◆ **DIRECTIONS**
Find the string "magnifier" in the data, then copy every line where it is found.
═══ INPUT MATERIAL ═══
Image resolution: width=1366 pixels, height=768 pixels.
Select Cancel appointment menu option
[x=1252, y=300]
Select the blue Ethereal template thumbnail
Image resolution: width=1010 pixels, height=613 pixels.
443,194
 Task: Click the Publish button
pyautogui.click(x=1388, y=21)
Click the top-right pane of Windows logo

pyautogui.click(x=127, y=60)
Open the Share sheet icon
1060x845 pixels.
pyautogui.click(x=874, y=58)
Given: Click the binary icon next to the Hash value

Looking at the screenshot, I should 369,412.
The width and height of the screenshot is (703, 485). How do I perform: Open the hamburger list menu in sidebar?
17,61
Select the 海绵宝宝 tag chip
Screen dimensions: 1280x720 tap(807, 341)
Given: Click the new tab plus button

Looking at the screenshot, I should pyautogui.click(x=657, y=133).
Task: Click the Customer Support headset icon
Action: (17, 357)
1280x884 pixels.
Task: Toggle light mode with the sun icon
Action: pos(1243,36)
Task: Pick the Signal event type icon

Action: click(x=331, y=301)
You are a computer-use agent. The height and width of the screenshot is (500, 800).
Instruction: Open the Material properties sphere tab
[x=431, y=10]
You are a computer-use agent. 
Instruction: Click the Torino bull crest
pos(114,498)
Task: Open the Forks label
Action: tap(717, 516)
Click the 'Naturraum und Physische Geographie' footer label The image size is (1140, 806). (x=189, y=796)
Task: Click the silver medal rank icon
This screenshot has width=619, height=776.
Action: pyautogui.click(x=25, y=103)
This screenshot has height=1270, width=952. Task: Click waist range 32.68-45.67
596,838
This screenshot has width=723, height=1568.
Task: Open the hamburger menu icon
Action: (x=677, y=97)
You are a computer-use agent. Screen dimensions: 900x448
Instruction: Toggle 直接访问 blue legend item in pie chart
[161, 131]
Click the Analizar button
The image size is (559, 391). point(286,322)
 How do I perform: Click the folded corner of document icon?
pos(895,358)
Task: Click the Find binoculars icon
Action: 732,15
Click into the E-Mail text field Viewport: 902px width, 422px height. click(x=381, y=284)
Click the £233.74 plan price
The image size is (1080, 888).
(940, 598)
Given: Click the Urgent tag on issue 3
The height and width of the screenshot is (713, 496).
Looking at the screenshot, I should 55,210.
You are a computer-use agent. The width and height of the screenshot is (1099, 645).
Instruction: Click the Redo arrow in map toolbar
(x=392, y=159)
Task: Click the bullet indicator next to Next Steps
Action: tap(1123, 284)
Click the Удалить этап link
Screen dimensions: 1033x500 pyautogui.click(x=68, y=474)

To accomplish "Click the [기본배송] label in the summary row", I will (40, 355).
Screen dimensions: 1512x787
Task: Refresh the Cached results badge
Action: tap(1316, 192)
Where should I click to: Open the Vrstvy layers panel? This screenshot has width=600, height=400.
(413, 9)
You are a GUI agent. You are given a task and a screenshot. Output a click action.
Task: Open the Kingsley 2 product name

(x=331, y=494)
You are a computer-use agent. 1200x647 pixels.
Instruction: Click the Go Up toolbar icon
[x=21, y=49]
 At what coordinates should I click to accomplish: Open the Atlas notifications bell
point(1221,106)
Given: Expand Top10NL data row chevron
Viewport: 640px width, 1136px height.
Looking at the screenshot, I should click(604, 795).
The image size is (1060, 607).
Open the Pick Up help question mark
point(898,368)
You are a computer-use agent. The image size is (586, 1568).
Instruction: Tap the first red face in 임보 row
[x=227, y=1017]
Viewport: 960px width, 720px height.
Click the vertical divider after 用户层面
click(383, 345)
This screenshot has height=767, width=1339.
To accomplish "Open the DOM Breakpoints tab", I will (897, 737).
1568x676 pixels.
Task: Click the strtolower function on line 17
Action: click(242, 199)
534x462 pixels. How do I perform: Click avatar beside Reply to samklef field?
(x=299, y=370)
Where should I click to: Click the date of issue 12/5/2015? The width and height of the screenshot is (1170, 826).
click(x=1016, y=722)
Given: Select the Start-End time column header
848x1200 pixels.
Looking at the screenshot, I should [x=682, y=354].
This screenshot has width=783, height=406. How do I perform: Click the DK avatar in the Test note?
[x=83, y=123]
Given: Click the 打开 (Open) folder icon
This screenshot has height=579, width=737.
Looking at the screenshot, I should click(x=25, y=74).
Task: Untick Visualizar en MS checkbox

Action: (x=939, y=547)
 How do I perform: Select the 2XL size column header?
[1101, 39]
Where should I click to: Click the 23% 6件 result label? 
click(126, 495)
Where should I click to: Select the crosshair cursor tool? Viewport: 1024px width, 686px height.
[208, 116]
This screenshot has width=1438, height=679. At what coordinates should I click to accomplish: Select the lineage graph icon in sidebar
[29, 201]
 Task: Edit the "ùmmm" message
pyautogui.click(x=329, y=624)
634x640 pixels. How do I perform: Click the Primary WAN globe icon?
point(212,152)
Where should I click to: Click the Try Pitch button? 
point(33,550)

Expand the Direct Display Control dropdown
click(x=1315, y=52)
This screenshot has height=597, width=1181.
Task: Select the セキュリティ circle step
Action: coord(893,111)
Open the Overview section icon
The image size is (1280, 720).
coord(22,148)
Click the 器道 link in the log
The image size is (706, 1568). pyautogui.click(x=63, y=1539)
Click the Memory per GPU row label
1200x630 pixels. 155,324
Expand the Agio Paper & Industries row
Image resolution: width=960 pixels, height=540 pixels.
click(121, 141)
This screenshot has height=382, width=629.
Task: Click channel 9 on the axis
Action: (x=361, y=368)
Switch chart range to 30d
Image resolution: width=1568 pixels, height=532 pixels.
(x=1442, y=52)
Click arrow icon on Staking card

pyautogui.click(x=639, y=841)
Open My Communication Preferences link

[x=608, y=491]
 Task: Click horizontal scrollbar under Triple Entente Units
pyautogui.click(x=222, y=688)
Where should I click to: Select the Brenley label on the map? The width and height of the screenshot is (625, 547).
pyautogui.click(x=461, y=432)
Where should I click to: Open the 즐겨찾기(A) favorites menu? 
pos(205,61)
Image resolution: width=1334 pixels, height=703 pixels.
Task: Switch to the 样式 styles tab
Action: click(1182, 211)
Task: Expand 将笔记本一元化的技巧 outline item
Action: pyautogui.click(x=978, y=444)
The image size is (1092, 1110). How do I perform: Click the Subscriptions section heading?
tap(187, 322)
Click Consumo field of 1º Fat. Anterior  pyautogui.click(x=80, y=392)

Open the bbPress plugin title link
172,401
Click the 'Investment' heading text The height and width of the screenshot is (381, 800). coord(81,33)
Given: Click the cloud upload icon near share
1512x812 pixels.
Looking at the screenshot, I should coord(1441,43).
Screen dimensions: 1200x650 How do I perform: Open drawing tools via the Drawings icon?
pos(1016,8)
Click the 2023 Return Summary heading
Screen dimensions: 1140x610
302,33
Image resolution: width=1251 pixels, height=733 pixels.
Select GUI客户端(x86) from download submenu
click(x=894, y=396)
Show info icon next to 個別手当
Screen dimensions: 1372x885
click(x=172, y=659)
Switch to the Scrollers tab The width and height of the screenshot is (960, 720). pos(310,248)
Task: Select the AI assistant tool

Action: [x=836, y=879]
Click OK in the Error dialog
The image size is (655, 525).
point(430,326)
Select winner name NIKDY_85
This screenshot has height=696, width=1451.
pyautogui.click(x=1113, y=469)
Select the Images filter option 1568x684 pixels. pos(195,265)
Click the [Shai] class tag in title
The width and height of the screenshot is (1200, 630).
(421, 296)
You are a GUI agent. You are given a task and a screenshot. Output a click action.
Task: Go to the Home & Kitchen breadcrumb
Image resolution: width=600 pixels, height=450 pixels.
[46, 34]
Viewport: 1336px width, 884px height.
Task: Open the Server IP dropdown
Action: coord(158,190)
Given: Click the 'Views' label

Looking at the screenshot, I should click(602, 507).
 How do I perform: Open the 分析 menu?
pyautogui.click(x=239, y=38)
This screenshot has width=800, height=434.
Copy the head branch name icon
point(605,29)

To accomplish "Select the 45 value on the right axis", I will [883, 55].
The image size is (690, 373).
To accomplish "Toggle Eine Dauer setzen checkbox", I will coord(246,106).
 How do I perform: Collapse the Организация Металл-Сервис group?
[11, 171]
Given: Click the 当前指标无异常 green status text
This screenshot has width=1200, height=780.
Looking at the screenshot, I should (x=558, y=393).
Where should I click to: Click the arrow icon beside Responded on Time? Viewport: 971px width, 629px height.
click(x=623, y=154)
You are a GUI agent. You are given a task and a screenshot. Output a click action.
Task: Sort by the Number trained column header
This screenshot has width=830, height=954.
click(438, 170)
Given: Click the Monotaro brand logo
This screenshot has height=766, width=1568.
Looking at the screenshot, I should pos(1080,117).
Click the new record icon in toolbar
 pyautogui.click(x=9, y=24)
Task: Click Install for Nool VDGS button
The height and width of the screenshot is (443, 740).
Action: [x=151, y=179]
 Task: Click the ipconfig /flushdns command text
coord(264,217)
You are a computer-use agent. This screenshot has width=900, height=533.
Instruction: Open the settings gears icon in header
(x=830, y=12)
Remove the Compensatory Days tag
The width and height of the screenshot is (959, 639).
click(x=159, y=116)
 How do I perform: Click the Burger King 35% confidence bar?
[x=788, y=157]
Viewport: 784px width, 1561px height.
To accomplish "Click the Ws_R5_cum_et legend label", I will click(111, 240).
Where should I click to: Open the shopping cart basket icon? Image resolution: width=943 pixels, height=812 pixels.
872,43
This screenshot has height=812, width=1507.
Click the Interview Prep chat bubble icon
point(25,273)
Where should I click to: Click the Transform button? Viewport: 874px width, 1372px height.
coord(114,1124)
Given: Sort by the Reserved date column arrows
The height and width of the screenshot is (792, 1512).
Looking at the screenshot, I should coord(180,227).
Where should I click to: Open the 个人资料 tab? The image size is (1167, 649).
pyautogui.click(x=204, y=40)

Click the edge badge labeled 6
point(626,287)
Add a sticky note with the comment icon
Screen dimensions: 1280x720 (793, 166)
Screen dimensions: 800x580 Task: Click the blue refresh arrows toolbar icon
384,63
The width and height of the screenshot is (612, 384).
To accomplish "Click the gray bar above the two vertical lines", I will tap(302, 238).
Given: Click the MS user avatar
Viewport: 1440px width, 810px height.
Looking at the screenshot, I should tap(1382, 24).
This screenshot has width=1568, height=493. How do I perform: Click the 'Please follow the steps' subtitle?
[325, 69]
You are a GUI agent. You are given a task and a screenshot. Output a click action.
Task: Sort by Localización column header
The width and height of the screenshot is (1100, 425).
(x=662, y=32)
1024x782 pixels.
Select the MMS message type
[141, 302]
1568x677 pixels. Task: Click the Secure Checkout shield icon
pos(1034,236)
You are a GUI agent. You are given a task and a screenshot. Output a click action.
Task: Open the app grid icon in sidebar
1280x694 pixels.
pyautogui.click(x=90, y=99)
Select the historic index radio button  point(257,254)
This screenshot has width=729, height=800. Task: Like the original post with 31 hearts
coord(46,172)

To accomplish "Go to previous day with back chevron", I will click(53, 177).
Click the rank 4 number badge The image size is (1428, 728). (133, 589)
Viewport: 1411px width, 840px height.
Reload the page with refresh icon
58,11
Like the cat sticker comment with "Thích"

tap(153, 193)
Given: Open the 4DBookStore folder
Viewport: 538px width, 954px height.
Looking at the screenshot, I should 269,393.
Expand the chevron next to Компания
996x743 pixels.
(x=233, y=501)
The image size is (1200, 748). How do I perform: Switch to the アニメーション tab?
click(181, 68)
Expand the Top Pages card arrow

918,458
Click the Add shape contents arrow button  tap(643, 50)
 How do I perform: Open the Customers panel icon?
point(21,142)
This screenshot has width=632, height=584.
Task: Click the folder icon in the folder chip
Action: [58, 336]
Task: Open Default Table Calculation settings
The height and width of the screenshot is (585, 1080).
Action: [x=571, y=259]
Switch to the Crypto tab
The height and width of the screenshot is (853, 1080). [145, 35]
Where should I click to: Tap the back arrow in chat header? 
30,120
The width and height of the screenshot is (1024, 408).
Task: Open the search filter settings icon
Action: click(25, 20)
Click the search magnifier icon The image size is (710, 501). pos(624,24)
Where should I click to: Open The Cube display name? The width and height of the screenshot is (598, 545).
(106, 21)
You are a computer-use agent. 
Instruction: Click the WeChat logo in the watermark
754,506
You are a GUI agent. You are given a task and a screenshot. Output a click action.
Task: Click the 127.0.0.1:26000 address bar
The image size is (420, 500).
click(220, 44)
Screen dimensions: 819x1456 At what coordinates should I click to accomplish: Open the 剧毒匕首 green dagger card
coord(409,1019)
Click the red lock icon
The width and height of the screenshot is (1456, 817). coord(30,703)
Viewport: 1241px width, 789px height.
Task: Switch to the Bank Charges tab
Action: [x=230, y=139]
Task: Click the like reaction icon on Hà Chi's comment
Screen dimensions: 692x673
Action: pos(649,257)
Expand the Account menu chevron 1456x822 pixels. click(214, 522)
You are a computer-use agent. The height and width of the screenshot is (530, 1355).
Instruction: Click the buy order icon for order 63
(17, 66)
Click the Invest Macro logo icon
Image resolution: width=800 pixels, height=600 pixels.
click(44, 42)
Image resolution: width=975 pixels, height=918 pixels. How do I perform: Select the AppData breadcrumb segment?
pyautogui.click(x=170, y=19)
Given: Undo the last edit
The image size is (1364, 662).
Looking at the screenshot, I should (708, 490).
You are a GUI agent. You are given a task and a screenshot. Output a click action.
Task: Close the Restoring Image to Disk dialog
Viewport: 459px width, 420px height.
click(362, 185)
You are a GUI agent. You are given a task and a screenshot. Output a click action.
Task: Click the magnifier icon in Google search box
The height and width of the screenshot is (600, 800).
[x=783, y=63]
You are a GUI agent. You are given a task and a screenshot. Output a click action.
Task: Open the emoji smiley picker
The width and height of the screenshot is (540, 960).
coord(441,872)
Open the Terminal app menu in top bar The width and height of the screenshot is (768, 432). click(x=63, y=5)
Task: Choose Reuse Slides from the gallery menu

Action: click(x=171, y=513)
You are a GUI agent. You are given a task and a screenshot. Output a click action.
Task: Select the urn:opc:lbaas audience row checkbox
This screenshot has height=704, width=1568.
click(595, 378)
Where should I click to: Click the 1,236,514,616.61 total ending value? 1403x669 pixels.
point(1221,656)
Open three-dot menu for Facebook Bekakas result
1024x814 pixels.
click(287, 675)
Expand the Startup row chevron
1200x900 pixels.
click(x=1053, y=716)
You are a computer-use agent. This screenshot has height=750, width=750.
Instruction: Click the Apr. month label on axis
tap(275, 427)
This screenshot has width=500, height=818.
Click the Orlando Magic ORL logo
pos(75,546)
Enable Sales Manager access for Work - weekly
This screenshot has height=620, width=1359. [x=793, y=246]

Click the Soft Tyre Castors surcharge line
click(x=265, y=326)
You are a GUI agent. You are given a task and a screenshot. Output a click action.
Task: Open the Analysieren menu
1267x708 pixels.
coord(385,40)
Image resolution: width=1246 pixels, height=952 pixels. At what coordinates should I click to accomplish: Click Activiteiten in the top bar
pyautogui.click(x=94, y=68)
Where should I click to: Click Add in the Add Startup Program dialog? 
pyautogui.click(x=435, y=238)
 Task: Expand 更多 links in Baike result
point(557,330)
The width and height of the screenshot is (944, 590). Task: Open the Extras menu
═══
◆ **EXERCISE OUTPUT**
Click the search magnifier icon The image size is (710, 501). pos(624,24)
Task: Click the magnifier icon in Google search box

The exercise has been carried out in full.